__What you are asked to do__
Please give the data below again in full, exactly as it stands.

[[ Materials provided open ]]

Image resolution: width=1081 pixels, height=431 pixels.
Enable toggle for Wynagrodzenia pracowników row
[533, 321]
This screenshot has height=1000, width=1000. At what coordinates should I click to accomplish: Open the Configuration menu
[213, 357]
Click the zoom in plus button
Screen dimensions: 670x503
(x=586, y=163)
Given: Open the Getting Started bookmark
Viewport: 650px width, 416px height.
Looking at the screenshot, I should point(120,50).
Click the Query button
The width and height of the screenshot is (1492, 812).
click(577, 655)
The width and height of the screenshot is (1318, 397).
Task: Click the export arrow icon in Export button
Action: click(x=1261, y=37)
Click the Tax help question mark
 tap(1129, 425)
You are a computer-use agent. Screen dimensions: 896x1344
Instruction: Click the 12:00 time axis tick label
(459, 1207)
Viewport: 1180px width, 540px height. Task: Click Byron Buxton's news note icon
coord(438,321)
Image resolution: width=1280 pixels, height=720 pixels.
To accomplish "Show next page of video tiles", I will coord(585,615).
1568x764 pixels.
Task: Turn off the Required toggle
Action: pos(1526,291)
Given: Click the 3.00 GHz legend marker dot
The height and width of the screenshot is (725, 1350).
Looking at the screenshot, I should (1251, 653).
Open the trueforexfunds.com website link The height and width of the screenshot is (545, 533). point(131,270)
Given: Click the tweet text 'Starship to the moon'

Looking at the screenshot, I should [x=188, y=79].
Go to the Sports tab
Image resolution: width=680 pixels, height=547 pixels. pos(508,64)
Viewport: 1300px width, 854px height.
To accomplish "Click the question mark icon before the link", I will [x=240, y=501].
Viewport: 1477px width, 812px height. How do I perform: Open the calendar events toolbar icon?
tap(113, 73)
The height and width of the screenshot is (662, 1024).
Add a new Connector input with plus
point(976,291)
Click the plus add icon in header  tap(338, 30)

[[ Materials provided closed ]]

__Solution for this exercise__
Image resolution: width=1081 pixels, height=431 pixels.
Enable toggle for Wynagrodzenia pracowników row
[533, 321]
This screenshot has height=1000, width=1000. At what coordinates should I click to accomplish: Open the Configuration menu
[213, 357]
Click the zoom in plus button
Screen dimensions: 670x503
(x=586, y=163)
Given: Open the Getting Started bookmark
Viewport: 650px width, 416px height.
Looking at the screenshot, I should point(120,50).
Click the Query button
The width and height of the screenshot is (1492, 812).
click(577, 655)
The width and height of the screenshot is (1318, 397).
Task: Click the export arrow icon in Export button
Action: click(x=1261, y=37)
Click the Tax help question mark
 tap(1129, 425)
You are a computer-use agent. Screen dimensions: 896x1344
Instruction: Click the 12:00 time axis tick label
(459, 1207)
Viewport: 1180px width, 540px height. Task: Click Byron Buxton's news note icon
coord(438,321)
Image resolution: width=1280 pixels, height=720 pixels.
To accomplish "Show next page of video tiles", I will coord(585,615).
1568x764 pixels.
Task: Turn off the Required toggle
Action: pos(1526,291)
Given: Click the 3.00 GHz legend marker dot
The height and width of the screenshot is (725, 1350).
Looking at the screenshot, I should (1251, 653).
Open the trueforexfunds.com website link The height and width of the screenshot is (545, 533). point(131,270)
Given: Click the tweet text 'Starship to the moon'

Looking at the screenshot, I should [x=188, y=79].
Go to the Sports tab
Image resolution: width=680 pixels, height=547 pixels. pos(508,64)
Viewport: 1300px width, 854px height.
To accomplish "Click the question mark icon before the link", I will [x=240, y=501].
Viewport: 1477px width, 812px height. How do I perform: Open the calendar events toolbar icon?
tap(113, 73)
The height and width of the screenshot is (662, 1024).
Add a new Connector input with plus
point(976,291)
Click the plus add icon in header  tap(338, 30)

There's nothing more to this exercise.